## start SUPPLIED DATA

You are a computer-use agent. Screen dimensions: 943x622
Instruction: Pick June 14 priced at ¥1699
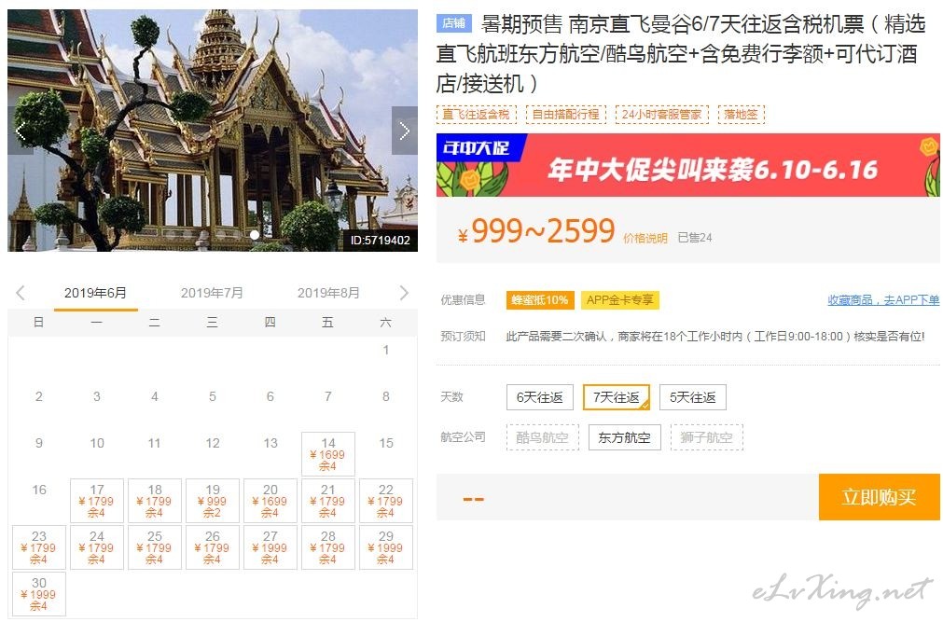[328, 454]
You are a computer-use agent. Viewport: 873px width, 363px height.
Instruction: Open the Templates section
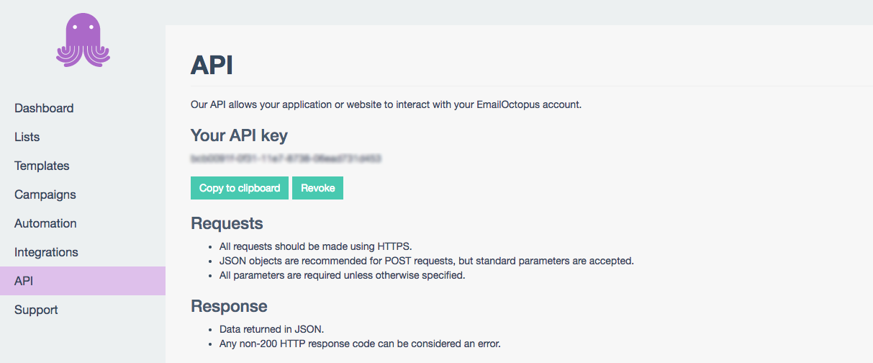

## end SUPPLIED DATA

- DIRECTION -
Please rewrite the data above as a Markdown table with the columns Number and Data line, giving each non-blank line its own row. Leave the pictures out of the answer.

- TASK RESPONSE -
| Number | Data line |
|---|---|
| 1 | You are a computer-use agent. Screen dimensions: 943x622 |
| 2 | Instruction: Pick June 14 priced at ¥1699 |
| 3 | [328, 454] |
| 4 | You are a computer-use agent. Viewport: 873px width, 363px height. |
| 5 | Instruction: Open the Templates section |